What this task involves =
Each record is to be printed exactly as given, down to the last mark.

Stored data
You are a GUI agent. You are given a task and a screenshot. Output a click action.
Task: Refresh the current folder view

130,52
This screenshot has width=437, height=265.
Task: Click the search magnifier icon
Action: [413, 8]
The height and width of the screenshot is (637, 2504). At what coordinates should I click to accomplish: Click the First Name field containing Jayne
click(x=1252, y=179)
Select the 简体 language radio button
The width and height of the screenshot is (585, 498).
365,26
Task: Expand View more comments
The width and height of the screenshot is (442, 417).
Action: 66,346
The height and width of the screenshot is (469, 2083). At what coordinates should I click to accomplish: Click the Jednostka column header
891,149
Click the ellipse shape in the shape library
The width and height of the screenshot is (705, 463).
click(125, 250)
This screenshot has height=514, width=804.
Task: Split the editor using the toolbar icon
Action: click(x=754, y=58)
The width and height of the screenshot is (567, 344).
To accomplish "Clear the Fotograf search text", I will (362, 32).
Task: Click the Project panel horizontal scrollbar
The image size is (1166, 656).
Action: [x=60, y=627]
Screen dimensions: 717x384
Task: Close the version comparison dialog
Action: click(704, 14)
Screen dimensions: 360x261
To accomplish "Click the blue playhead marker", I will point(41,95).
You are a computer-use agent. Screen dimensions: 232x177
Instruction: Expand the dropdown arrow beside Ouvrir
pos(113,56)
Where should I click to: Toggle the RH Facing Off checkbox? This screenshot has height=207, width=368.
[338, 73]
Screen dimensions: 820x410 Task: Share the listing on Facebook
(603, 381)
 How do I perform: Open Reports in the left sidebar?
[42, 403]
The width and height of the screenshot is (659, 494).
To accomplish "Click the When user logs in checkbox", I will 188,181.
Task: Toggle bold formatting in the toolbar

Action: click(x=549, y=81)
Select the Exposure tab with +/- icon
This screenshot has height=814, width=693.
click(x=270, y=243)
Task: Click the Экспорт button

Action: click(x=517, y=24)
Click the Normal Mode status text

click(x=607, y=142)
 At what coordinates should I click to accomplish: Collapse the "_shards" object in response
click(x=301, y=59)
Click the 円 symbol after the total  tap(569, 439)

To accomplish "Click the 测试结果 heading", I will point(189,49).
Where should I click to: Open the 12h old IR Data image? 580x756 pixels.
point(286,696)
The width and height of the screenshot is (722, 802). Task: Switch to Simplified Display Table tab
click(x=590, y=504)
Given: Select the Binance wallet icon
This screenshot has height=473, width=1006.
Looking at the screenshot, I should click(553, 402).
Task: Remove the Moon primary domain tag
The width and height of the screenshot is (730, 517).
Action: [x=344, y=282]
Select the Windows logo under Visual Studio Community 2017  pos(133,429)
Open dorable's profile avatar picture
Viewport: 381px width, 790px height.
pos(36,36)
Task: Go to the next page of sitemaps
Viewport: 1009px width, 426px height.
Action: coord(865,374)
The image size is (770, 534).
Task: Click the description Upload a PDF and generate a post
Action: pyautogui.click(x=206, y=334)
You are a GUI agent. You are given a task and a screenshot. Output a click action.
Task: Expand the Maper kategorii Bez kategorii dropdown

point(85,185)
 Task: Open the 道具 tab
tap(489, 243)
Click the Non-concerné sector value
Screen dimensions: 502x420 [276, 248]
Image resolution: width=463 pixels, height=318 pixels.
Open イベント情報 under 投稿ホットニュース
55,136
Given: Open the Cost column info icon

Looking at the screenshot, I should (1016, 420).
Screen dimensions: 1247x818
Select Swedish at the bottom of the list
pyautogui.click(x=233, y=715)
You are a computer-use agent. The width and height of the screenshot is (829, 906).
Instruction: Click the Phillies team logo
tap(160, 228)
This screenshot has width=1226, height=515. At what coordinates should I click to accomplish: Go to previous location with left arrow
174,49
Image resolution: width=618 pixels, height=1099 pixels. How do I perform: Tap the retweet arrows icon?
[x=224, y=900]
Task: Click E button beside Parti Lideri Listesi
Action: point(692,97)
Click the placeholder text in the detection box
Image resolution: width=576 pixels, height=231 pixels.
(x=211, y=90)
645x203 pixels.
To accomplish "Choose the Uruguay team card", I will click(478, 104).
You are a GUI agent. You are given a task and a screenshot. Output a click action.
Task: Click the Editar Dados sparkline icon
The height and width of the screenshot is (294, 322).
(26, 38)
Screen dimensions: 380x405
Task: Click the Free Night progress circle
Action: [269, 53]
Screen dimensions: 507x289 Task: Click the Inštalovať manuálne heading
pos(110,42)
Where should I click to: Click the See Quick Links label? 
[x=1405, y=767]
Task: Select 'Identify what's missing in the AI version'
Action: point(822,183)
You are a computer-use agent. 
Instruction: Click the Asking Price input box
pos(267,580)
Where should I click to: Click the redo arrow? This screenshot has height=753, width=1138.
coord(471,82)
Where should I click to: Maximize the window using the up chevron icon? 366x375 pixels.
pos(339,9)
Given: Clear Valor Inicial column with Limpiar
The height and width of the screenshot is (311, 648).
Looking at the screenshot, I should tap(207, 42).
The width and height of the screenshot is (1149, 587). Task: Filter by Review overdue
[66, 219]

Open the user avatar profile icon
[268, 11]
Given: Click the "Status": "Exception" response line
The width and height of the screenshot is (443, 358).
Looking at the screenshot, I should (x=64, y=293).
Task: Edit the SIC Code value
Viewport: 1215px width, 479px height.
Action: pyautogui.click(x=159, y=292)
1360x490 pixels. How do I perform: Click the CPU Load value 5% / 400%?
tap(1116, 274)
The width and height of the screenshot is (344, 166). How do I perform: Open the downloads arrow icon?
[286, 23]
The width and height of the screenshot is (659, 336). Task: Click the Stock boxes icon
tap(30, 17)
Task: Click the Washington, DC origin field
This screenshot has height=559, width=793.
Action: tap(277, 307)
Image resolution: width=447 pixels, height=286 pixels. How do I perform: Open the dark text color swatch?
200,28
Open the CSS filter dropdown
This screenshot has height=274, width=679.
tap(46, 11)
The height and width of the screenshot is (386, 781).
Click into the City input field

Solved exercise =
You are a GUI agent. You are given a task and a screenshot. Output a click action.
Task: Refresh the current folder view

130,52
This screenshot has width=437, height=265.
Task: Click the search magnifier icon
Action: [413, 8]
The height and width of the screenshot is (637, 2504). At what coordinates should I click to accomplish: Click the First Name field containing Jayne
click(x=1252, y=179)
Select the 简体 language radio button
The width and height of the screenshot is (585, 498).
365,26
Task: Expand View more comments
The width and height of the screenshot is (442, 417).
Action: 66,346
The height and width of the screenshot is (469, 2083). At what coordinates should I click to accomplish: Click the Jednostka column header
891,149
Click the ellipse shape in the shape library
The width and height of the screenshot is (705, 463).
click(125, 250)
This screenshot has height=514, width=804.
Task: Split the editor using the toolbar icon
Action: click(x=754, y=58)
The width and height of the screenshot is (567, 344).
To accomplish "Clear the Fotograf search text", I will (362, 32).
Task: Click the Project panel horizontal scrollbar
The image size is (1166, 656).
Action: [x=60, y=627]
Screen dimensions: 717x384
Task: Close the version comparison dialog
Action: click(704, 14)
Screen dimensions: 360x261
To accomplish "Click the blue playhead marker", I will point(41,95).
You are a computer-use agent. Screen dimensions: 232x177
Instruction: Expand the dropdown arrow beside Ouvrir
pos(113,56)
Where should I click to: Toggle the RH Facing Off checkbox? This screenshot has height=207, width=368.
[338, 73]
Screen dimensions: 820x410 Task: Share the listing on Facebook
(603, 381)
 How do I perform: Open Reports in the left sidebar?
[42, 403]
The width and height of the screenshot is (659, 494).
To accomplish "Click the When user logs in checkbox", I will 188,181.
Task: Toggle bold formatting in the toolbar

Action: click(x=549, y=81)
Select the Exposure tab with +/- icon
This screenshot has height=814, width=693.
click(x=270, y=243)
Task: Click the Экспорт button

Action: click(x=517, y=24)
Click the Normal Mode status text

click(x=607, y=142)
 At what coordinates should I click to accomplish: Collapse the "_shards" object in response
click(x=301, y=59)
Click the 円 symbol after the total  tap(569, 439)

To accomplish "Click the 测试结果 heading", I will point(189,49).
Where should I click to: Open the 12h old IR Data image? 580x756 pixels.
point(286,696)
The width and height of the screenshot is (722, 802). Task: Switch to Simplified Display Table tab
click(x=590, y=504)
Given: Select the Binance wallet icon
This screenshot has height=473, width=1006.
Looking at the screenshot, I should click(553, 402).
Task: Remove the Moon primary domain tag
The width and height of the screenshot is (730, 517).
Action: [x=344, y=282]
Select the Windows logo under Visual Studio Community 2017  pos(133,429)
Open dorable's profile avatar picture
Viewport: 381px width, 790px height.
pos(36,36)
Task: Go to the next page of sitemaps
Viewport: 1009px width, 426px height.
Action: coord(865,374)
The image size is (770, 534).
Task: Click the description Upload a PDF and generate a post
Action: pyautogui.click(x=206, y=334)
You are a GUI agent. You are given a task and a screenshot. Output a click action.
Task: Expand the Maper kategorii Bez kategorii dropdown

point(85,185)
 Task: Open the 道具 tab
tap(489, 243)
Click the Non-concerné sector value
Screen dimensions: 502x420 [276, 248]
Image resolution: width=463 pixels, height=318 pixels.
Open イベント情報 under 投稿ホットニュース
55,136
Given: Open the Cost column info icon

Looking at the screenshot, I should (1016, 420).
Screen dimensions: 1247x818
Select Swedish at the bottom of the list
pyautogui.click(x=233, y=715)
You are a computer-use agent. The width and height of the screenshot is (829, 906).
Instruction: Click the Phillies team logo
tap(160, 228)
This screenshot has width=1226, height=515. At what coordinates should I click to accomplish: Go to previous location with left arrow
174,49
Image resolution: width=618 pixels, height=1099 pixels. How do I perform: Tap the retweet arrows icon?
[x=224, y=900]
Task: Click E button beside Parti Lideri Listesi
Action: point(692,97)
Click the placeholder text in the detection box
Image resolution: width=576 pixels, height=231 pixels.
(x=211, y=90)
645x203 pixels.
To accomplish "Choose the Uruguay team card", I will click(478, 104).
You are a GUI agent. You are given a task and a screenshot. Output a click action.
Task: Click the Editar Dados sparkline icon
The height and width of the screenshot is (294, 322).
(26, 38)
Screen dimensions: 380x405
Task: Click the Free Night progress circle
Action: [269, 53]
Screen dimensions: 507x289 Task: Click the Inštalovať manuálne heading
pos(110,42)
Where should I click to: Click the See Quick Links label? 
[x=1405, y=767]
Task: Select 'Identify what's missing in the AI version'
Action: point(822,183)
You are a computer-use agent. 
Instruction: Click the Asking Price input box
pos(267,580)
Where should I click to: Click the redo arrow? This screenshot has height=753, width=1138.
coord(471,82)
Where should I click to: Maximize the window using the up chevron icon? 366x375 pixels.
pos(339,9)
Given: Clear Valor Inicial column with Limpiar
The height and width of the screenshot is (311, 648).
Looking at the screenshot, I should tap(207, 42).
The width and height of the screenshot is (1149, 587). Task: Filter by Review overdue
[66, 219]

Open the user avatar profile icon
[268, 11]
Given: Click the "Status": "Exception" response line
The width and height of the screenshot is (443, 358).
Looking at the screenshot, I should (x=64, y=293).
Task: Edit the SIC Code value
Viewport: 1215px width, 479px height.
Action: pyautogui.click(x=159, y=292)
1360x490 pixels. How do I perform: Click the CPU Load value 5% / 400%?
tap(1116, 274)
The width and height of the screenshot is (344, 166). How do I perform: Open the downloads arrow icon?
[286, 23]
The width and height of the screenshot is (659, 336). Task: Click the Stock boxes icon
tap(30, 17)
Task: Click the Washington, DC origin field
This screenshot has height=559, width=793.
Action: tap(277, 307)
Image resolution: width=447 pixels, height=286 pixels. How do I perform: Open the dark text color swatch?
200,28
Open the CSS filter dropdown
This screenshot has height=274, width=679.
tap(46, 11)
The height and width of the screenshot is (386, 781).
Click into the City input field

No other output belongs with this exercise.